** Dataset excerpts **
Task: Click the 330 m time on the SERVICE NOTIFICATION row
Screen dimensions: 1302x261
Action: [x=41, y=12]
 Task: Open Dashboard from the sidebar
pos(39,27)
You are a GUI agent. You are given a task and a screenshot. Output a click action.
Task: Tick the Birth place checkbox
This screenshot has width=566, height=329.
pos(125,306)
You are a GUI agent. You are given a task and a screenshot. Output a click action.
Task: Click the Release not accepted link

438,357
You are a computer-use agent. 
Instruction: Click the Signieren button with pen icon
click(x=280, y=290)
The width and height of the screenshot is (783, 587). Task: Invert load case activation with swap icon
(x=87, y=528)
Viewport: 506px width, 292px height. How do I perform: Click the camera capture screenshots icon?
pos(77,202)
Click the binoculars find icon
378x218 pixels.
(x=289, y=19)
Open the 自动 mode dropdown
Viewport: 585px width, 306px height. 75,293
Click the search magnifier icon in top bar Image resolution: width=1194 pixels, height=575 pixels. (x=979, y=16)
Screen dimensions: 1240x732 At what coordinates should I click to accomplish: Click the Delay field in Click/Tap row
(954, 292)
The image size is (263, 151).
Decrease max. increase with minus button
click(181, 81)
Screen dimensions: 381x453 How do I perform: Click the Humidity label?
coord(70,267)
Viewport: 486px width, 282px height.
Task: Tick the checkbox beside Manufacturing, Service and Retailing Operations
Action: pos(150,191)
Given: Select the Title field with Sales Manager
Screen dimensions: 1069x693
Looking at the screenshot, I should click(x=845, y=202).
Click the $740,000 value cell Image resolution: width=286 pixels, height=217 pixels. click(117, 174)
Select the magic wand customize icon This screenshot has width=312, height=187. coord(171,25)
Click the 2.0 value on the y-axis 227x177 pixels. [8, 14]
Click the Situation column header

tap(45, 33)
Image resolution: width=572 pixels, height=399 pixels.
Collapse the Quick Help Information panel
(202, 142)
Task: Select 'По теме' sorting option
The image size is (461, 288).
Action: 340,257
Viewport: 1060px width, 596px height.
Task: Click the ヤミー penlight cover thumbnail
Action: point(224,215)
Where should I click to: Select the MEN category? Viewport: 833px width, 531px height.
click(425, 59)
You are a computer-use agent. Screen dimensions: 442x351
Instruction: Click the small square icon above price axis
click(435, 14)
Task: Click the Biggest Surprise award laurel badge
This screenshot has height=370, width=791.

** Your objective **
Retype every record above exactly as it stands.

** Answer box **
Task: Click the 330 m time on the SERVICE NOTIFICATION row
Screen dimensions: 1302x261
Action: [x=41, y=12]
 Task: Open Dashboard from the sidebar
pos(39,27)
You are a GUI agent. You are given a task and a screenshot. Output a click action.
Task: Tick the Birth place checkbox
This screenshot has width=566, height=329.
pos(125,306)
You are a GUI agent. You are given a task and a screenshot. Output a click action.
Task: Click the Release not accepted link

438,357
You are a computer-use agent. 
Instruction: Click the Signieren button with pen icon
click(x=280, y=290)
The width and height of the screenshot is (783, 587). Task: Invert load case activation with swap icon
(x=87, y=528)
Viewport: 506px width, 292px height. How do I perform: Click the camera capture screenshots icon?
pos(77,202)
Click the binoculars find icon
378x218 pixels.
(x=289, y=19)
Open the 自动 mode dropdown
Viewport: 585px width, 306px height. 75,293
Click the search magnifier icon in top bar Image resolution: width=1194 pixels, height=575 pixels. (x=979, y=16)
Screen dimensions: 1240x732 At what coordinates should I click to accomplish: Click the Delay field in Click/Tap row
(954, 292)
The image size is (263, 151).
Decrease max. increase with minus button
click(181, 81)
Screen dimensions: 381x453 How do I perform: Click the Humidity label?
coord(70,267)
Viewport: 486px width, 282px height.
Task: Tick the checkbox beside Manufacturing, Service and Retailing Operations
Action: pos(150,191)
Given: Select the Title field with Sales Manager
Screen dimensions: 1069x693
Looking at the screenshot, I should click(x=845, y=202).
Click the $740,000 value cell Image resolution: width=286 pixels, height=217 pixels. click(117, 174)
Select the magic wand customize icon This screenshot has width=312, height=187. coord(171,25)
Click the 2.0 value on the y-axis 227x177 pixels. [8, 14]
Click the Situation column header

tap(45, 33)
Image resolution: width=572 pixels, height=399 pixels.
Collapse the Quick Help Information panel
(202, 142)
Task: Select 'По теме' sorting option
The image size is (461, 288).
Action: 340,257
Viewport: 1060px width, 596px height.
Task: Click the ヤミー penlight cover thumbnail
Action: point(224,215)
Where should I click to: Select the MEN category? Viewport: 833px width, 531px height.
click(425, 59)
You are a computer-use agent. Screen dimensions: 442x351
Instruction: Click the small square icon above price axis
click(435, 14)
Task: Click the Biggest Surprise award laurel badge
This screenshot has height=370, width=791.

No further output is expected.